What’s the difference between die and exit in PHP?

There is no difference between “die” and “exit” in PHP.

These two language constructs do the exact same thing.

Both “exit” and “die” will output a message and then kill the current PHP script.

For example, if you look at the PHP manual for “die”, you will see the following:

exit vs die php

A screenshot from the PHP manual.

This is kind of like using the word “tap” or “faucet”. Both of these words mean the exact same thing.

Why does PHP have “die” and “exit” if there are no differences between them?

This goes back to the origins of PHP.

You see, PHP was heavily influenced by two programming languages called “C” and “Perl”.

In C, the exit() function terminates the calling process. In Perl, the die function raises an exception and exits the process with a failure.

To make things easier for programmers from C and Perl, the creators of PHP decided to incorporate both “exit” and “die” into their language.

Basically, they were trying to make their language more welcoming.

Aliases.

In certain cases, function names and language constructs can share the exact same name.

In the world of computing, we call them aliases.
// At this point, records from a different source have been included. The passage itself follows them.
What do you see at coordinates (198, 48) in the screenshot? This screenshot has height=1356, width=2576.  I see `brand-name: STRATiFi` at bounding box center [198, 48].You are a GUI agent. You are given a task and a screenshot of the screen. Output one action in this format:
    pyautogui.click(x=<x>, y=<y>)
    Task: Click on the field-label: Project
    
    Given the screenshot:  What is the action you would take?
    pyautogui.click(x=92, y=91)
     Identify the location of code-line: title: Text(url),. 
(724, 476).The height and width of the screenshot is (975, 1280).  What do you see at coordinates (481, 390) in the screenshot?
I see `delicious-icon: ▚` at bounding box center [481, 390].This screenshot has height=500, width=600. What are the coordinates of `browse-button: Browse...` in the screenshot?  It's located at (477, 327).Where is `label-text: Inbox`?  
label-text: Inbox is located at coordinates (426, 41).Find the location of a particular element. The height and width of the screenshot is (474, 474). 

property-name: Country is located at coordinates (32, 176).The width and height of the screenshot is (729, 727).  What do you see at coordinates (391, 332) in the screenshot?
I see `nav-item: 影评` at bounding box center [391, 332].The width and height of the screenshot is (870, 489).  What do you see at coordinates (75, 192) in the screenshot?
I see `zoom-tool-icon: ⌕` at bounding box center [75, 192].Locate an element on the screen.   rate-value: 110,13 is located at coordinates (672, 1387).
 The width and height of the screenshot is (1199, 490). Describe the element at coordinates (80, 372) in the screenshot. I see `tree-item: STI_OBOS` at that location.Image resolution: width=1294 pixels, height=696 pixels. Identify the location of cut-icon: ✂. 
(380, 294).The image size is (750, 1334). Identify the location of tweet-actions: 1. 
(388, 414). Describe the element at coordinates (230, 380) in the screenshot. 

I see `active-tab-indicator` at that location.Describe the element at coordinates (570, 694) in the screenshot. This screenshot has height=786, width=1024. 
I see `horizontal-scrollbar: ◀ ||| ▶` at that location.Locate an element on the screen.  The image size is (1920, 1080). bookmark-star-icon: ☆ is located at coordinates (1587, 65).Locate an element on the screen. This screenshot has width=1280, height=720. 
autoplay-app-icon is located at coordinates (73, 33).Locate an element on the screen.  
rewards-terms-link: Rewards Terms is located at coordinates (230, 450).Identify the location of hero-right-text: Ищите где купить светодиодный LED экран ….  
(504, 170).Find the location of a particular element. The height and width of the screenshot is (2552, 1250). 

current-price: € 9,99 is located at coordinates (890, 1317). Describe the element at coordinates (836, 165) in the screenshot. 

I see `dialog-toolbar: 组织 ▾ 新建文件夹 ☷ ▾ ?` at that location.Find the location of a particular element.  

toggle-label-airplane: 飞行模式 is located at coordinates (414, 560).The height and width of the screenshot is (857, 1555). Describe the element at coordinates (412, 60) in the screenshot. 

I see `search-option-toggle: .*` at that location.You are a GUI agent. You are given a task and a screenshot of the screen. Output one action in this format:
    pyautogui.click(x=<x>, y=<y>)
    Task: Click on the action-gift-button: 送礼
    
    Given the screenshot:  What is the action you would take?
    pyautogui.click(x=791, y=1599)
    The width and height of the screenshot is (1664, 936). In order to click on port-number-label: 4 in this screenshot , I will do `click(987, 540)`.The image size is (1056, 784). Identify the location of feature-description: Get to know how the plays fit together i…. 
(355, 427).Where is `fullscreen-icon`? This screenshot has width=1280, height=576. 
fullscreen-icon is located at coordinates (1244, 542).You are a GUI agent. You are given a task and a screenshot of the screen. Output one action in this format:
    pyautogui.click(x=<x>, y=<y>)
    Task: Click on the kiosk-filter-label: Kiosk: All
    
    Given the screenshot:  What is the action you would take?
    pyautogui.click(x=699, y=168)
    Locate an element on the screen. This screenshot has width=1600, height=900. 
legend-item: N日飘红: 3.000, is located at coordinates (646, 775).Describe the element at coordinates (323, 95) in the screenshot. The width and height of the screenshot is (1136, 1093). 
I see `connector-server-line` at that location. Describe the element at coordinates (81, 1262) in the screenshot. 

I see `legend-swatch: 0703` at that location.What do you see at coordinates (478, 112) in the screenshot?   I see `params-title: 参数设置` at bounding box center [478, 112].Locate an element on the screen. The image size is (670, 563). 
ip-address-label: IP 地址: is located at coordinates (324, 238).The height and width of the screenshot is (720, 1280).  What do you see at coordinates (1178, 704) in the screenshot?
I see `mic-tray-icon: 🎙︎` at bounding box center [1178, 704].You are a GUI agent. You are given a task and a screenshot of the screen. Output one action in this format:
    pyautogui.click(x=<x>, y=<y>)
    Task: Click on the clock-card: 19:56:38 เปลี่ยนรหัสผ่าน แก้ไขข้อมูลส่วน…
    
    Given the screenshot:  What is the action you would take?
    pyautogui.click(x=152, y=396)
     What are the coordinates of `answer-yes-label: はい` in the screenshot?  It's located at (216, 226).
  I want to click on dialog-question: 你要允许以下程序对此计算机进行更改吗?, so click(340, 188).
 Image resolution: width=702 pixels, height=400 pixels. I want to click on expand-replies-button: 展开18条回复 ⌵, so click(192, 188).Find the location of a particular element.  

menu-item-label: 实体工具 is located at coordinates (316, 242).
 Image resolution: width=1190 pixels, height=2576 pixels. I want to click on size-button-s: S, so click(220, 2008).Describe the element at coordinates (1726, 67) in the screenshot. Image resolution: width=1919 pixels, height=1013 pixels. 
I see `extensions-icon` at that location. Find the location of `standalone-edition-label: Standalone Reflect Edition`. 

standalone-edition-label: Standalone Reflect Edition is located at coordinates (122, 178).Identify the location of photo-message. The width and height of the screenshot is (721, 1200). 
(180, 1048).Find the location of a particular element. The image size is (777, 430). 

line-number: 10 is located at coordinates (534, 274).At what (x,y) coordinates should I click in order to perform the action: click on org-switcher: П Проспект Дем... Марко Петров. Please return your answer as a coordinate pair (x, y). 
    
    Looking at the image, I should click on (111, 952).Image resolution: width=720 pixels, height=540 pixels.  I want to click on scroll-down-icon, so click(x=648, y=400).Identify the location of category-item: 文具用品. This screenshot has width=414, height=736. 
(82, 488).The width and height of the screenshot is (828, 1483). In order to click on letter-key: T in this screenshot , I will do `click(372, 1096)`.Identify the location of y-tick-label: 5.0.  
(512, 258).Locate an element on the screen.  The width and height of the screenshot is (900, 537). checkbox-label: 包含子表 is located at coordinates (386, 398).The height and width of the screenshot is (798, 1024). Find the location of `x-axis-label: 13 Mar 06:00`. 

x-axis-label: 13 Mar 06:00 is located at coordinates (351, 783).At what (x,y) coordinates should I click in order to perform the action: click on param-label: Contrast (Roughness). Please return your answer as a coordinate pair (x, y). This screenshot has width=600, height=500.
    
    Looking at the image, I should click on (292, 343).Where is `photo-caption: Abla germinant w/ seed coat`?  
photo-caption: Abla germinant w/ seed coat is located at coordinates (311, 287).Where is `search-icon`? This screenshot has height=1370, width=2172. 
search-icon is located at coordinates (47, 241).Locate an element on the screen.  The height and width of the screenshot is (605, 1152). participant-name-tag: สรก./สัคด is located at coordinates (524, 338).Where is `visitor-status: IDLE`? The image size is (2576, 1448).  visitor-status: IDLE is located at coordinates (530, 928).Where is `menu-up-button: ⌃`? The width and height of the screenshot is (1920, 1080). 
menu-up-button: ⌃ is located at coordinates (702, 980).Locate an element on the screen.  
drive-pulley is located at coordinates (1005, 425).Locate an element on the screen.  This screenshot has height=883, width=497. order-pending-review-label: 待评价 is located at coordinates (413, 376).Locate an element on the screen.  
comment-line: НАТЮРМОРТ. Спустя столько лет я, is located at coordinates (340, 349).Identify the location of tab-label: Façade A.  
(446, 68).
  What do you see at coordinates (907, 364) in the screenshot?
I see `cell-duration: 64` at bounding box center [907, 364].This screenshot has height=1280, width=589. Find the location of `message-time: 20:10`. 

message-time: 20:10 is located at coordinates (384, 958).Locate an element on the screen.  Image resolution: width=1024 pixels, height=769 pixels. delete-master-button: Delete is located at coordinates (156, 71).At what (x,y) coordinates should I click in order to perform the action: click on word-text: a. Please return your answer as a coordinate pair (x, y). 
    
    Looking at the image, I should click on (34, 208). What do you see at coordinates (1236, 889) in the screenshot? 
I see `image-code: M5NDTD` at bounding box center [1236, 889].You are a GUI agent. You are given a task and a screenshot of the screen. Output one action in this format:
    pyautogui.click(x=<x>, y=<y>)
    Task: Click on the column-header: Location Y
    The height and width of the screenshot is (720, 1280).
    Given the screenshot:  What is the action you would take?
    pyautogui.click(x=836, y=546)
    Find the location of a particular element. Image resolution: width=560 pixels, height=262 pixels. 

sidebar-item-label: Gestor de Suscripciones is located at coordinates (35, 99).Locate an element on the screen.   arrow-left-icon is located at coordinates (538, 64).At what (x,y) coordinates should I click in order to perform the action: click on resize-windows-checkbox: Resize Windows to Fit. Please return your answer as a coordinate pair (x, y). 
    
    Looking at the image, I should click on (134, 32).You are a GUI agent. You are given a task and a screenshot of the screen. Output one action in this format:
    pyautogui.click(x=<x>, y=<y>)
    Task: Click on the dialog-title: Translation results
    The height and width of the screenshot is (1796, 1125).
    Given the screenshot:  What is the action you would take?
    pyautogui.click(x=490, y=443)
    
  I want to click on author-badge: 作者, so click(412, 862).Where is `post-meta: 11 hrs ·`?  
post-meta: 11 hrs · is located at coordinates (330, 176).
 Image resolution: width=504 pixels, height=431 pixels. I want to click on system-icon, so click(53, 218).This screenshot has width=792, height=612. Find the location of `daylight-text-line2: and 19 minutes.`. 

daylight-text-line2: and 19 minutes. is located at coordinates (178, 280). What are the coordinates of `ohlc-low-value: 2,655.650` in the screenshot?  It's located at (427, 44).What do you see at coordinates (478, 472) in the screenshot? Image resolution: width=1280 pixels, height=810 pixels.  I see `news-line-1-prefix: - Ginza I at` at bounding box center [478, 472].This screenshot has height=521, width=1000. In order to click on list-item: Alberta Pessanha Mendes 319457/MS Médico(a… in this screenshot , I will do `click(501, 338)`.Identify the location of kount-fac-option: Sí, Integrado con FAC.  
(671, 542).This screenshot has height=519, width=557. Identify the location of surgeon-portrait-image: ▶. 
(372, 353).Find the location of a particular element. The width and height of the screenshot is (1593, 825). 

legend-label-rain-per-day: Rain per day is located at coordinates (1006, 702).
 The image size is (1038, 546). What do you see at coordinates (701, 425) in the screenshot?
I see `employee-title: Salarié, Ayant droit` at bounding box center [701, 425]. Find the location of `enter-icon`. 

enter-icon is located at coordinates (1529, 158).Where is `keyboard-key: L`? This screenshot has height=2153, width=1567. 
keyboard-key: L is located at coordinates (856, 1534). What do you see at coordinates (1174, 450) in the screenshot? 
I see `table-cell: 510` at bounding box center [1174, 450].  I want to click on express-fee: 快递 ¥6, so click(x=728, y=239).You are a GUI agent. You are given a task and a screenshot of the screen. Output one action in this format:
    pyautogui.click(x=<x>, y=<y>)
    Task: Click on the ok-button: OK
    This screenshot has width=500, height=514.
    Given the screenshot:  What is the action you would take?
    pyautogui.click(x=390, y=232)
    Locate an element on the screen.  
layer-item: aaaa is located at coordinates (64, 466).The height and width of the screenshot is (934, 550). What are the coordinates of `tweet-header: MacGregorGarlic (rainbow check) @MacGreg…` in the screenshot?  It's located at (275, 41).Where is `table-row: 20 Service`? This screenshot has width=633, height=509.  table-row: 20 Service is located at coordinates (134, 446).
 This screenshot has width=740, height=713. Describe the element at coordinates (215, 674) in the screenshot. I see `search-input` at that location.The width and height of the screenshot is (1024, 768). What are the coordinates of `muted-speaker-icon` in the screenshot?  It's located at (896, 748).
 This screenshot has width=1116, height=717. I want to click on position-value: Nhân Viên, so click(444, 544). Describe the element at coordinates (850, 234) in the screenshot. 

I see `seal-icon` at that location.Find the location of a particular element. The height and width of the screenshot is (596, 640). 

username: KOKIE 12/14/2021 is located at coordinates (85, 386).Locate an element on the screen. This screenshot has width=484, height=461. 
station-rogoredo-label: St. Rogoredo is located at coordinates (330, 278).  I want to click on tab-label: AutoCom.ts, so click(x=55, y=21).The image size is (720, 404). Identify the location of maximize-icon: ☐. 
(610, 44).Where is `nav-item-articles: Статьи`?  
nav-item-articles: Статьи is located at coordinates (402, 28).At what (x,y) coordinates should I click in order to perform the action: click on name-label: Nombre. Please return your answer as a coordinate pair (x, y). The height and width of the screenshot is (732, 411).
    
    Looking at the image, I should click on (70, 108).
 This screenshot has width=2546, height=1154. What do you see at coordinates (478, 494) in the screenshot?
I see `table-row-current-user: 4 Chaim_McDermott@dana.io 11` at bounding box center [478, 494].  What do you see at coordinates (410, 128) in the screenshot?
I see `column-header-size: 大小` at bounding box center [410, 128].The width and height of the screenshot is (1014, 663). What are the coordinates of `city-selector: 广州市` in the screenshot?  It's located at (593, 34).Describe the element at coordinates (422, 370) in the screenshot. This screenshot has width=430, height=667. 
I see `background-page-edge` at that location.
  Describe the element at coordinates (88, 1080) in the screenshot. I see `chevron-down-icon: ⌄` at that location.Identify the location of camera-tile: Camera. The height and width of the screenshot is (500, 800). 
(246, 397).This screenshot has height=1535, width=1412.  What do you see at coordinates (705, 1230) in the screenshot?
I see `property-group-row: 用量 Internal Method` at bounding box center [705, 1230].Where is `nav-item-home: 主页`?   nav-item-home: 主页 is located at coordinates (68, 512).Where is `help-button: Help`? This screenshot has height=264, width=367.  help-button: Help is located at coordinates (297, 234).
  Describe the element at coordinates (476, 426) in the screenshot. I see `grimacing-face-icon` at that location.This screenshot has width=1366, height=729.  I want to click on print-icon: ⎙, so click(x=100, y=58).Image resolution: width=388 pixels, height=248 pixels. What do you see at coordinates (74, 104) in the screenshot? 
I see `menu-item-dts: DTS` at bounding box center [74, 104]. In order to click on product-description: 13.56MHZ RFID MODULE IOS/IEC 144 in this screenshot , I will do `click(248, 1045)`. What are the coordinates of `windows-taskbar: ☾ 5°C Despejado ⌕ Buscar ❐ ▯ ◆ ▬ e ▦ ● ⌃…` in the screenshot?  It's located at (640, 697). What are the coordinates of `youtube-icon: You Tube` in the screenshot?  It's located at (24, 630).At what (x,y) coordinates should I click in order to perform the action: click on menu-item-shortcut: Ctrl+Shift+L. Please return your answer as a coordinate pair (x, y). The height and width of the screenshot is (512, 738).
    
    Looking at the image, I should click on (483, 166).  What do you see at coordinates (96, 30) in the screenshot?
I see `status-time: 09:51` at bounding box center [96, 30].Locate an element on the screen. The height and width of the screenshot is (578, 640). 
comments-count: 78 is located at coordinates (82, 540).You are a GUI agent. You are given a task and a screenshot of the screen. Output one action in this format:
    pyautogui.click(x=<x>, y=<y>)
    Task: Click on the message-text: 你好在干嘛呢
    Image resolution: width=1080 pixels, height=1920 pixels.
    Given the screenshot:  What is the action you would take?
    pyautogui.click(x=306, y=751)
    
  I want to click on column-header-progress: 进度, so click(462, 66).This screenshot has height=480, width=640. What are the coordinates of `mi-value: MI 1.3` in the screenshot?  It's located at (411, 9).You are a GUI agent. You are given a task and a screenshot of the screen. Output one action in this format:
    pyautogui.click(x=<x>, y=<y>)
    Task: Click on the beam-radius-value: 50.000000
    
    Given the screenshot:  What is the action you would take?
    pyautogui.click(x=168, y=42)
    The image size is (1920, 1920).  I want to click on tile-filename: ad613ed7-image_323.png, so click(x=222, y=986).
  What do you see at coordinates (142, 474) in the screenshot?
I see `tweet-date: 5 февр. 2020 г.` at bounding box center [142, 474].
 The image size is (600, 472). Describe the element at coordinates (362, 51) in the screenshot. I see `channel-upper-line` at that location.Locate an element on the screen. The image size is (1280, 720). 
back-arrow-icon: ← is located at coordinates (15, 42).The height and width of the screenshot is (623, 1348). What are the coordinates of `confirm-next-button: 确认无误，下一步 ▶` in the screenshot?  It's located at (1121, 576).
For example, the function sizeof does the exact same thing as count.

Think of it like an email forward. When an employee leaves a company, that company will often forward their emails to one of their colleagues.

The developers behind PHP will sometimes “forward” older functions onto newer and better alternatives.

Aliases allow programmers to use whichever name they are comfortable with.

They also give the developers of PHP the ability to remove older functions without breaking things.

For example, in PHP 7.1.0, the function rand became an alias of mt_rand. This is because mt_rand uses a better randomization algorithm.

The algorithm behind the original rand function is flawed. As a result, the PHP team decided to turn it into an alias of mt_rand.

That way, they were able to remove rand without actually removing it.